Stored data entries
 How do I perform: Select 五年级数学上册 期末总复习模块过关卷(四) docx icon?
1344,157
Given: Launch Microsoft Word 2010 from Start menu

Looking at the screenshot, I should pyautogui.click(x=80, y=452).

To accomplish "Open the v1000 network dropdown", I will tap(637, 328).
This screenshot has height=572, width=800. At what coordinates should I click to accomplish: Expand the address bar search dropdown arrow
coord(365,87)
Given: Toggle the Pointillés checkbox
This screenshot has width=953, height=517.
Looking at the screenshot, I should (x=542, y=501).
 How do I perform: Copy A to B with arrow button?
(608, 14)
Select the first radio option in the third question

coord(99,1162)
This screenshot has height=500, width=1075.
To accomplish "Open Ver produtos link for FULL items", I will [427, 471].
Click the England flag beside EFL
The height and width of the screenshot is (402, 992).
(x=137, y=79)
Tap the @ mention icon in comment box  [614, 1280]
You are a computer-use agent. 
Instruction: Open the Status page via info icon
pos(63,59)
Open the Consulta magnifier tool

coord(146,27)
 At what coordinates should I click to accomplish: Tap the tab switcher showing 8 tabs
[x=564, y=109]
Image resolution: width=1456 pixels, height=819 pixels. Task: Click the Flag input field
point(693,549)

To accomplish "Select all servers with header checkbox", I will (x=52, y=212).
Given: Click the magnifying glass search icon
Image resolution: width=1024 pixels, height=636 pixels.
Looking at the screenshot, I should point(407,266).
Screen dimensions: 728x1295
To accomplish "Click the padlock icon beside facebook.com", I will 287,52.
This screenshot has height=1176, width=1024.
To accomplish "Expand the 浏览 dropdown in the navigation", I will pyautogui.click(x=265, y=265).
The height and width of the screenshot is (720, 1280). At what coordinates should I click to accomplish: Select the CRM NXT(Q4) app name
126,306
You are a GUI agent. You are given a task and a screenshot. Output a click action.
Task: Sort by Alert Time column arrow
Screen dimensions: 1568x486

▶ _EXERCISE_: Look above for the line containing "You are a GUI", then please write out that line and each one after it through the end, exactly, with nothing else.

▶ _EXPECTED OUTPUT_:
You are a GUI agent. You are given a task and a screenshot. Output a click action.
Task: Sort by Alert Time column arrow
Screen dimensions: 1568x486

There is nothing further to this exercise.